The New Testament underscores God as a relational God as the Father sends the Son to live among us, to save us, and to show us what the love of God looks like in the warp and woof of daily life. Jesus walked in and among sinners, welcoming the weak and needy. He also trained and empowered His disciples to serve others even as He was serving them. He sent them out in pairs because ministry is hard, and we need one another as we go about fulfilling the Lord’s purpose for us.
“One another” verses in the New Testament are varied and plentiful, illustrating the importance of nurturing life among members of the body of Christ. It is only as we practice these one another passages that we grow strong in faith, become who the Lord created us to be, and fulfill His purposes for us, both individually and corporately. Like it or now, we are so dependent on relationship that we are not able to fulfill God’s purposes for our personal, individual life without practicing and experiencing the one anothers.
There is one “one another” passage I would like to bring to our attention. In his letter to the Galatians, the Apostle Paul writes, “Bear one another’s burdens, and thereby fulfill the law of Christ.” (Galatians 6:2). And then, in completing his thought, Paul admonishes his readers—just three verses later: “For each one will bear his own load.” (Galatians 6:5).
The apparent inconsistency in our English translations is resolved when we investigate the actual Greek words that Paul used. The word for burden in Verse 2 carries the connotation of a particularly heavy and difficult burden, while the word for load in Verse 5 carries the connotation of an expected responsibility. And so we understand that Paul is exhorting believers to take responsibility for themselves and also help brothers and sisters who are struggling with unusually difficult loads. This seems quite reasonable, and we tend to nod at this truth and move on.
But even though we can readily understand this passage, I am less sure that we follow Paul’s instructions as well as he would like. It is simply not that easy to always distinguish reasonable personal responsibility from an unreasonably difficult load. Indeed, there is a good bit of subjective judgement involved for all concerned. What is unbearable or overwhelming for one person may be routine for someone else. And, when we add other factors—perceptions of expectations, personality, life experience—it becomes even more complex. Do we persevere, or ask for help? Conversely, do we encourage a brother/sister to persevere, or do we offer to help?
There is no formula or flow chart to answer these questions. I would like to suggest that we consider a “both and” approach rather than an “either or.” In other words, we can honor Paul’s words even in the uncertainty that attends them. We can encourage a struggling brother and sister to persevere in faith even as we do what we can to help with their load. And, we can ask for help even as we walk in faith through a challenging time.

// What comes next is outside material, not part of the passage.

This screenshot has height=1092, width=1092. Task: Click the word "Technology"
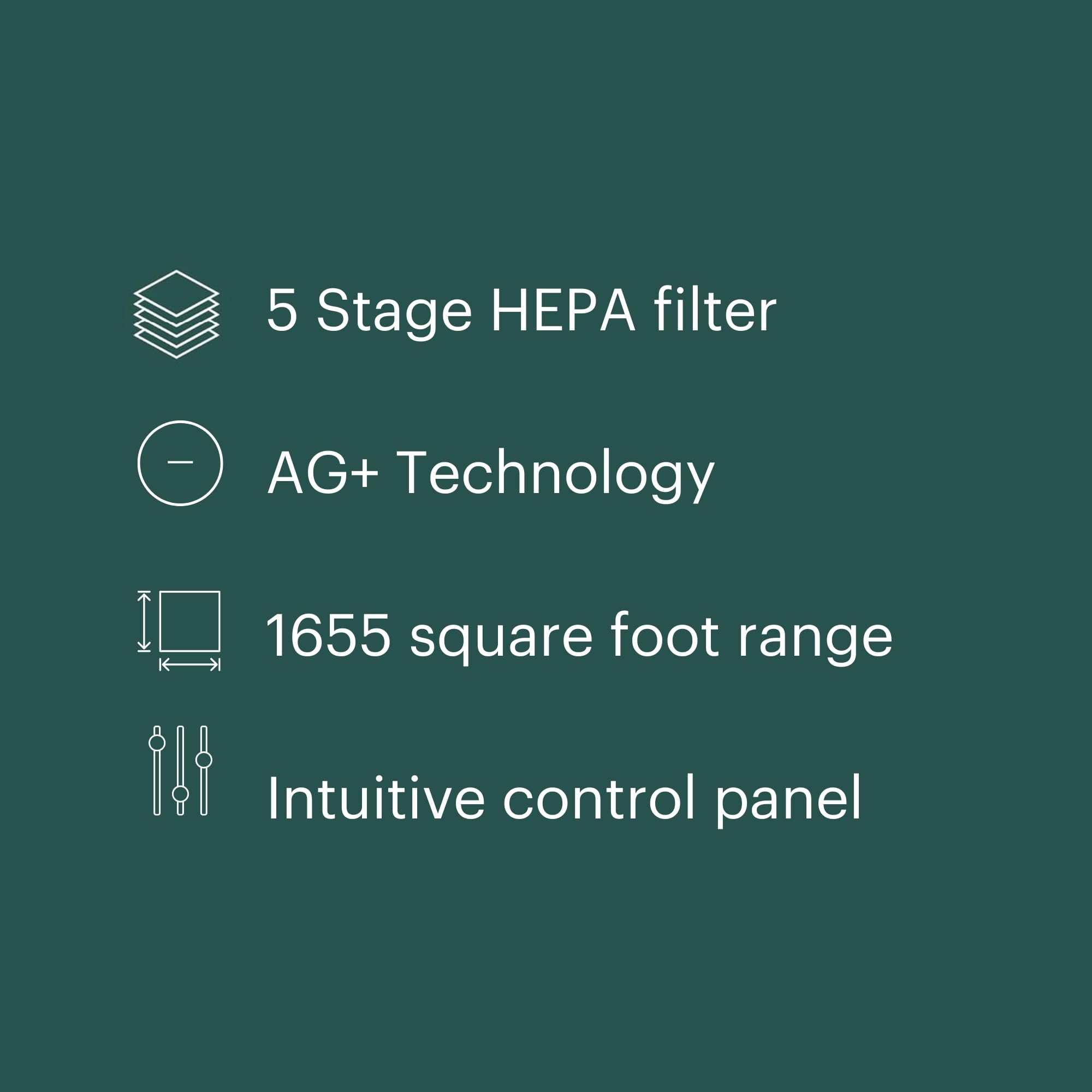(x=556, y=473)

In order to do this, we must develop an essential Godly characteristic: humility. In our contemporary American culture, it is easy to want to do it ourselves, on our own strength. Coupled with our prideful sin nature, it can be exceedingly difficult to ask for help. Our pride fuels self-focus so that we can miss the needs of others. And when we do see a need, our pride and self-reliance can make it difficult to see someone in need of help without feeling somehow superior. And when our offers to help fuel our pride and elevate our opinions of ourselves, we move far away from Paul’s intent. Finally, as we cultivate a spirit of humility, we become more able to be genuine in our need and in needing the needs of others, which brings us back to relationship building. Although we may never achieve the perfect balance of personal responsibility and burden sharing, humbly and actively exercising both proclaims the love of Christ to the world and blesses His body—us—with ever deepening relationships.